A medida adotada pelo governo do ex-presidente Donald Trump entrará em vigor a partir do dia 5 de junho e se baseia na Seção 219 da Lei de Imigração e Nacionalidade, além de uma ordem executiva da Casa Branca. A impactante decisão foi recebida com cautela por especialistas, que expressaram preocupações sobre as implicações que isso pode ter para a soberania do Brasil. Eles argumentam que a rotulagem de facções criminosas como organizações terroristas pode complicar e, possivelmente, prejudicar os esforços de cooperação investigativa entre Brasil e Estados Unidos.
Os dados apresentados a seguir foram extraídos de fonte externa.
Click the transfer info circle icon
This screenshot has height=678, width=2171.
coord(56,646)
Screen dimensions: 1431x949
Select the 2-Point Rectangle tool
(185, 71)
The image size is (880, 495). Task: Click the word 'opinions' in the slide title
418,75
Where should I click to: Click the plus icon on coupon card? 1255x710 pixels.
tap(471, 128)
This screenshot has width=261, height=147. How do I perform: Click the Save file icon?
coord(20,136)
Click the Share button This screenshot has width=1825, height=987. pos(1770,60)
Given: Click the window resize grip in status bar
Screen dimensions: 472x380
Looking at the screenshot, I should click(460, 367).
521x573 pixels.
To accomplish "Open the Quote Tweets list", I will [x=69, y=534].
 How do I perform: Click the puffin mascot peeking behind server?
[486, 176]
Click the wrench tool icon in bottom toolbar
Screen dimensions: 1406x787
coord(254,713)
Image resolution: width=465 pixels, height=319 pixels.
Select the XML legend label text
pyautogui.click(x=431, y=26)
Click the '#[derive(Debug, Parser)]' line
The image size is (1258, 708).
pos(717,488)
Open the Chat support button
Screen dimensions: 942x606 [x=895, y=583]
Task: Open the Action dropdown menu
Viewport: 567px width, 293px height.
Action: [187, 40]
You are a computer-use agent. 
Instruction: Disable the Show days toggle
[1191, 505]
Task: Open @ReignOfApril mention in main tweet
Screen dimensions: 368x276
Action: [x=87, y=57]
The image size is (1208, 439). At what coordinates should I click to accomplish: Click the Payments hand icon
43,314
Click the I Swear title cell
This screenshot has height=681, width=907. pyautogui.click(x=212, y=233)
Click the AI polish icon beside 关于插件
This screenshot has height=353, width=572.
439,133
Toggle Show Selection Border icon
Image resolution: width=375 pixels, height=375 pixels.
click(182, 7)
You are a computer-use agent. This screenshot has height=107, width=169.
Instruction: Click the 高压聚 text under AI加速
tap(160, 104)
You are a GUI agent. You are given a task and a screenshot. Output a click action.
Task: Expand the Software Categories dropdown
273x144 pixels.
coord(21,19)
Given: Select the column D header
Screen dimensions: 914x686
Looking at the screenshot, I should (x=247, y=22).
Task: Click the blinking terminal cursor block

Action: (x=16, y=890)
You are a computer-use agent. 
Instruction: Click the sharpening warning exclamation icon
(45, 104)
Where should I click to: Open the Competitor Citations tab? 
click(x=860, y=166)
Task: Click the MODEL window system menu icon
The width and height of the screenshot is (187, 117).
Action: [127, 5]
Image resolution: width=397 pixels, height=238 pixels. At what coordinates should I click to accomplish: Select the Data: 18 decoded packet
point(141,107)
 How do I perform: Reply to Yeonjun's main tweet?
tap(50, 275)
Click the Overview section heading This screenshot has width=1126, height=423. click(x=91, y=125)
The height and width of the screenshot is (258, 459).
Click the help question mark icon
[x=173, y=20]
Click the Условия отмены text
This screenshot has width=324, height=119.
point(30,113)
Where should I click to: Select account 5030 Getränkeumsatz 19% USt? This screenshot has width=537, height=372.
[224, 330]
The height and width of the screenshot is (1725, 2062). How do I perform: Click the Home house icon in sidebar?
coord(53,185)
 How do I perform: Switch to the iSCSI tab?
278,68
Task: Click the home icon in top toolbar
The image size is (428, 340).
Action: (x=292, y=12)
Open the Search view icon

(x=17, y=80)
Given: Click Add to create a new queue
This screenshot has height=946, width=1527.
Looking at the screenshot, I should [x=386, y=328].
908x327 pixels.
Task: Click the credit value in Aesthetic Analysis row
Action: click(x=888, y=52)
Os analistas alertam que essa nova designação pode gerar um cenário de maior tensão nas relações bilaterais e questionam se essa abordagem será realmente eficaz no combate ao crime organizado. Historicamente, o Brasil tem enfrentado desafios significativos na luta contra essas facções, e a interferência externa pode acabar complicando ainda mais a já difícil situação de segurança pública. A expectativa é alta em relação ao desenrolar dessa situação e às possíveis reações do governo brasileiro diante das novas classificações anunciadas por Washington.